**** Exercise data ****
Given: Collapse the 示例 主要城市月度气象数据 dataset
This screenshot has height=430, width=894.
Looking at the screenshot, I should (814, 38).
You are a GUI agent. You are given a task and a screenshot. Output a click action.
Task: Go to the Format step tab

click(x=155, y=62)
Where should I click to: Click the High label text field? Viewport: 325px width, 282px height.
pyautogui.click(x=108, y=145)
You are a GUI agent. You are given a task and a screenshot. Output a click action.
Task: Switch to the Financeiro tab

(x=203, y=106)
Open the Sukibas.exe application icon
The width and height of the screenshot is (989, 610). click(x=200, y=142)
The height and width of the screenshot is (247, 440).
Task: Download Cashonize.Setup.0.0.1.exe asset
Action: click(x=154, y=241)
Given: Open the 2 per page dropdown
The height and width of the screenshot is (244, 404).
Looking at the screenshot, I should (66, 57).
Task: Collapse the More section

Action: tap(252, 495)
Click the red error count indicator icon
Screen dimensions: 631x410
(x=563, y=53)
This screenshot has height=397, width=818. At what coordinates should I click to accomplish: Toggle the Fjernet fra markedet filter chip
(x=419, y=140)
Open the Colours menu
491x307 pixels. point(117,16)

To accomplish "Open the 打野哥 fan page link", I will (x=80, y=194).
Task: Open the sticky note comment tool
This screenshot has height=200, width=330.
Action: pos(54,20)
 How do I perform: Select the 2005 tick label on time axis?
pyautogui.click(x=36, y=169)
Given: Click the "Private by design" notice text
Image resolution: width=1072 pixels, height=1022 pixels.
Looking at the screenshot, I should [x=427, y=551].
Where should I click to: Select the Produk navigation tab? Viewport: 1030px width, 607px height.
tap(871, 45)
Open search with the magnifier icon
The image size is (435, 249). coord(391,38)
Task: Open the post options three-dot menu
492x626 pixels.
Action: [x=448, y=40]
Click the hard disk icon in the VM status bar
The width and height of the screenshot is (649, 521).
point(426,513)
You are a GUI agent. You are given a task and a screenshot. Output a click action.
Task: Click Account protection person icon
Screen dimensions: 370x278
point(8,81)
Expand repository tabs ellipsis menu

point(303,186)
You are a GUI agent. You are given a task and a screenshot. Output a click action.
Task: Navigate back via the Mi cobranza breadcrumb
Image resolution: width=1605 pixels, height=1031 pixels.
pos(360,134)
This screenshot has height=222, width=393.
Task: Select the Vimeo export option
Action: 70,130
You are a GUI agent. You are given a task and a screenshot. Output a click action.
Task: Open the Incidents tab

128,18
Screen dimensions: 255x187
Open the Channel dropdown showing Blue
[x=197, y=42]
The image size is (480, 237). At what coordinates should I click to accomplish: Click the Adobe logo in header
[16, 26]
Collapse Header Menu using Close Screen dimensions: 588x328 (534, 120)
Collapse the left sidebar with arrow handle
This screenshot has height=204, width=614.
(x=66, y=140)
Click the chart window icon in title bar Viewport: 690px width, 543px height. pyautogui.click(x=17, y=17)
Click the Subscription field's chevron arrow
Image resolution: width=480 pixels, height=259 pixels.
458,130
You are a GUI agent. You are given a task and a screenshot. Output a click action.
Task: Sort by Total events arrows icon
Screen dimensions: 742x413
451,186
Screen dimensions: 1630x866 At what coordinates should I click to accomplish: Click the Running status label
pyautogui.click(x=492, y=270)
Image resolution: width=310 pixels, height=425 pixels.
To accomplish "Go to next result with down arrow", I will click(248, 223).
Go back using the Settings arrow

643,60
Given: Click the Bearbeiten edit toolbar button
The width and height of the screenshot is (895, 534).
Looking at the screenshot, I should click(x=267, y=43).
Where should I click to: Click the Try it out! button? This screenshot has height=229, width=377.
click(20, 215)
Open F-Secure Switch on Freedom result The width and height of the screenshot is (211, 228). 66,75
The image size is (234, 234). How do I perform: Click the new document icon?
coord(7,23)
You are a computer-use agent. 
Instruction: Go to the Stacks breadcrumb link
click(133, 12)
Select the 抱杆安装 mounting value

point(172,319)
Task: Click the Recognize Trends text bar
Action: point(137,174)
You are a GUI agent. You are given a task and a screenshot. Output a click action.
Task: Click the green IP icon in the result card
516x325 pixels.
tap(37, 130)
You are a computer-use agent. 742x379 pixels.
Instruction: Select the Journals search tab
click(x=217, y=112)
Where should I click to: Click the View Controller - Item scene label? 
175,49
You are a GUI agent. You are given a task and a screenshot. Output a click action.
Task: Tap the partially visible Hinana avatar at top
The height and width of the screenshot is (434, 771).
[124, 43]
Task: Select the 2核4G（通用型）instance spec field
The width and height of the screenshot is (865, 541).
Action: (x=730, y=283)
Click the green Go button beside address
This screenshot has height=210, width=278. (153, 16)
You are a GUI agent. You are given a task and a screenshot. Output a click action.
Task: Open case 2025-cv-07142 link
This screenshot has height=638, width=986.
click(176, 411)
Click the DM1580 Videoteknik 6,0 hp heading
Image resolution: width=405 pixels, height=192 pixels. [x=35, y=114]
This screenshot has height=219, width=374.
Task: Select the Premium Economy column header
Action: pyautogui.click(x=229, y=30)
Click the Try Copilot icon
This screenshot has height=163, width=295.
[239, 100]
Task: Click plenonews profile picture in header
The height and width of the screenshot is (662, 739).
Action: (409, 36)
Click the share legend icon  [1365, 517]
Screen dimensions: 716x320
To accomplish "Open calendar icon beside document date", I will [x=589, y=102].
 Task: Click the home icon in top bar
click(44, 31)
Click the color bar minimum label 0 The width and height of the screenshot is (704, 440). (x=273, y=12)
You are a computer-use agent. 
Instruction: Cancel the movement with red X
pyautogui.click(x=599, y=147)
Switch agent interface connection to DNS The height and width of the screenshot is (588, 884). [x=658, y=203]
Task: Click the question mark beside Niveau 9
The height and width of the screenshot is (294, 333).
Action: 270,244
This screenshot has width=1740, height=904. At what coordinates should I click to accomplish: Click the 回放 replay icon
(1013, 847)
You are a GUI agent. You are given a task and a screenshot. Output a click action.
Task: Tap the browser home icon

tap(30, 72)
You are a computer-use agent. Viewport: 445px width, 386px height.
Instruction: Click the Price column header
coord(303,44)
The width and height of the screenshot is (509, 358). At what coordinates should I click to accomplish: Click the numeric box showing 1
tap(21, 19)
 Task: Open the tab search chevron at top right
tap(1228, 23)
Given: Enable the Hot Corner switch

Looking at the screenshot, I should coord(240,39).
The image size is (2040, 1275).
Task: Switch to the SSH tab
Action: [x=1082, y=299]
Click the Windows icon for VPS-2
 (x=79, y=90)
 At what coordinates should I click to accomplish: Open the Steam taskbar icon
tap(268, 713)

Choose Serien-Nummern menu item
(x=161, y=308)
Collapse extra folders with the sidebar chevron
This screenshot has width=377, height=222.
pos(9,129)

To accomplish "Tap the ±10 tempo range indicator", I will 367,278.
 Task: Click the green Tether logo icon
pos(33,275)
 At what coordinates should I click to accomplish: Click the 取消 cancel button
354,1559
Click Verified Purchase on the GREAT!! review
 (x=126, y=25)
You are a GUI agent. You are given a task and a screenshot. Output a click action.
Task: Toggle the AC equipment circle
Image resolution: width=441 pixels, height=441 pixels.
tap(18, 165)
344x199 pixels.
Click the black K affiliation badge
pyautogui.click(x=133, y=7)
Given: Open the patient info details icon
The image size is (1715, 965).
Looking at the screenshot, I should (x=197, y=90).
****
-- What needs to be done --
Copy out all the items above again, swapping every "GUI agent" for "GUI assistant" and keeping everything else the same.

-- Reply --
Given: Collapse the 示例 主要城市月度气象数据 dataset
This screenshot has height=430, width=894.
Looking at the screenshot, I should (814, 38).
You are a GUI assistant. You are given a task and a screenshot. Output a click action.
Task: Go to the Format step tab

click(x=155, y=62)
Where should I click to: Click the High label text field? Viewport: 325px width, 282px height.
pyautogui.click(x=108, y=145)
You are a GUI assistant. You are given a task and a screenshot. Output a click action.
Task: Switch to the Financeiro tab

(x=203, y=106)
Open the Sukibas.exe application icon
The width and height of the screenshot is (989, 610). click(x=200, y=142)
The height and width of the screenshot is (247, 440).
Task: Download Cashonize.Setup.0.0.1.exe asset
Action: click(x=154, y=241)
Given: Open the 2 per page dropdown
The height and width of the screenshot is (244, 404).
Looking at the screenshot, I should (66, 57).
Task: Collapse the More section

Action: tap(252, 495)
Click the red error count indicator icon
Screen dimensions: 631x410
(x=563, y=53)
This screenshot has height=397, width=818. At what coordinates should I click to accomplish: Toggle the Fjernet fra markedet filter chip
(x=419, y=140)
Open the Colours menu
491x307 pixels. point(117,16)

To accomplish "Open the 打野哥 fan page link", I will (x=80, y=194).
Task: Open the sticky note comment tool
This screenshot has height=200, width=330.
Action: pos(54,20)
 How do I perform: Select the 2005 tick label on time axis?
pyautogui.click(x=36, y=169)
Given: Click the "Private by design" notice text
Image resolution: width=1072 pixels, height=1022 pixels.
Looking at the screenshot, I should [x=427, y=551].
Where should I click to: Select the Produk navigation tab? Viewport: 1030px width, 607px height.
tap(871, 45)
Open search with the magnifier icon
The image size is (435, 249). coord(391,38)
Task: Open the post options three-dot menu
492x626 pixels.
Action: [x=448, y=40]
Click the hard disk icon in the VM status bar
The width and height of the screenshot is (649, 521).
point(426,513)
You are a GUI assistant. You are given a task and a screenshot. Output a click action.
Task: Click Account protection person icon
Screen dimensions: 370x278
point(8,81)
Expand repository tabs ellipsis menu

point(303,186)
You are a GUI assistant. You are given a task and a screenshot. Output a click action.
Task: Navigate back via the Mi cobranza breadcrumb
Image resolution: width=1605 pixels, height=1031 pixels.
pos(360,134)
This screenshot has height=222, width=393.
Task: Select the Vimeo export option
Action: 70,130
You are a GUI assistant. You are given a task and a screenshot. Output a click action.
Task: Open the Incidents tab

128,18
Screen dimensions: 255x187
Open the Channel dropdown showing Blue
[x=197, y=42]
The image size is (480, 237). At what coordinates should I click to accomplish: Click the Adobe logo in header
[16, 26]
Collapse Header Menu using Close Screen dimensions: 588x328 (534, 120)
Collapse the left sidebar with arrow handle
This screenshot has height=204, width=614.
(x=66, y=140)
Click the chart window icon in title bar Viewport: 690px width, 543px height. pyautogui.click(x=17, y=17)
Click the Subscription field's chevron arrow
Image resolution: width=480 pixels, height=259 pixels.
458,130
You are a GUI assistant. You are given a task and a screenshot. Output a click action.
Task: Sort by Total events arrows icon
Screen dimensions: 742x413
451,186
Screen dimensions: 1630x866 At what coordinates should I click to accomplish: Click the Running status label
pyautogui.click(x=492, y=270)
Image resolution: width=310 pixels, height=425 pixels.
To accomplish "Go to next result with down arrow", I will click(248, 223).
Go back using the Settings arrow

643,60
Given: Click the Bearbeiten edit toolbar button
The width and height of the screenshot is (895, 534).
Looking at the screenshot, I should click(x=267, y=43).
Where should I click to: Click the Try it out! button? This screenshot has height=229, width=377.
click(20, 215)
Open F-Secure Switch on Freedom result The width and height of the screenshot is (211, 228). 66,75
The image size is (234, 234). How do I perform: Click the new document icon?
coord(7,23)
You are a computer-use agent. 
Instruction: Go to the Stacks breadcrumb link
click(133, 12)
Select the 抱杆安装 mounting value

point(172,319)
Task: Click the Recognize Trends text bar
Action: point(137,174)
You are a GUI assistant. You are given a task and a screenshot. Output a click action.
Task: Click the green IP icon in the result card
516x325 pixels.
tap(37, 130)
You are a computer-use agent. 742x379 pixels.
Instruction: Select the Journals search tab
click(x=217, y=112)
Where should I click to: Click the View Controller - Item scene label? 
175,49
You are a GUI assistant. You are given a task and a screenshot. Output a click action.
Task: Tap the partially visible Hinana avatar at top
The height and width of the screenshot is (434, 771).
[124, 43]
Task: Select the 2核4G（通用型）instance spec field
The width and height of the screenshot is (865, 541).
Action: (x=730, y=283)
Click the green Go button beside address
This screenshot has height=210, width=278. (153, 16)
You are a GUI assistant. You are given a task and a screenshot. Output a click action.
Task: Open case 2025-cv-07142 link
This screenshot has height=638, width=986.
click(176, 411)
Click the DM1580 Videoteknik 6,0 hp heading
Image resolution: width=405 pixels, height=192 pixels. [x=35, y=114]
This screenshot has height=219, width=374.
Task: Select the Premium Economy column header
Action: pyautogui.click(x=229, y=30)
Click the Try Copilot icon
This screenshot has height=163, width=295.
[239, 100]
Task: Click plenonews profile picture in header
The height and width of the screenshot is (662, 739).
Action: (409, 36)
Click the share legend icon  [1365, 517]
Screen dimensions: 716x320
To accomplish "Open calendar icon beside document date", I will [x=589, y=102].
 Task: Click the home icon in top bar
click(44, 31)
Click the color bar minimum label 0 The width and height of the screenshot is (704, 440). (x=273, y=12)
You are a computer-use agent. 
Instruction: Cancel the movement with red X
pyautogui.click(x=599, y=147)
Switch agent interface connection to DNS The height and width of the screenshot is (588, 884). [x=658, y=203]
Task: Click the question mark beside Niveau 9
The height and width of the screenshot is (294, 333).
Action: 270,244
This screenshot has width=1740, height=904. At what coordinates should I click to accomplish: Click the 回放 replay icon
(1013, 847)
You are a GUI assistant. You are given a task and a screenshot. Output a click action.
Task: Tap the browser home icon

tap(30, 72)
You are a computer-use agent. Viewport: 445px width, 386px height.
Instruction: Click the Price column header
coord(303,44)
The width and height of the screenshot is (509, 358). At what coordinates should I click to accomplish: Click the numeric box showing 1
tap(21, 19)
 Task: Open the tab search chevron at top right
tap(1228, 23)
Given: Enable the Hot Corner switch

Looking at the screenshot, I should coord(240,39).
The image size is (2040, 1275).
Task: Switch to the SSH tab
Action: [x=1082, y=299]
Click the Windows icon for VPS-2
 (x=79, y=90)
 At what coordinates should I click to accomplish: Open the Steam taskbar icon
tap(268, 713)

Choose Serien-Nummern menu item
(x=161, y=308)
Collapse extra folders with the sidebar chevron
This screenshot has width=377, height=222.
pos(9,129)

To accomplish "Tap the ±10 tempo range indicator", I will 367,278.
 Task: Click the green Tether logo icon
pos(33,275)
 At what coordinates should I click to accomplish: Click the 取消 cancel button
354,1559
Click Verified Purchase on the GREAT!! review
 (x=126, y=25)
You are a GUI assistant. You are given a task and a screenshot. Output a click action.
Task: Toggle the AC equipment circle
Image resolution: width=441 pixels, height=441 pixels.
tap(18, 165)
344x199 pixels.
Click the black K affiliation badge
pyautogui.click(x=133, y=7)
Given: Open the patient info details icon
The image size is (1715, 965).
Looking at the screenshot, I should (x=197, y=90).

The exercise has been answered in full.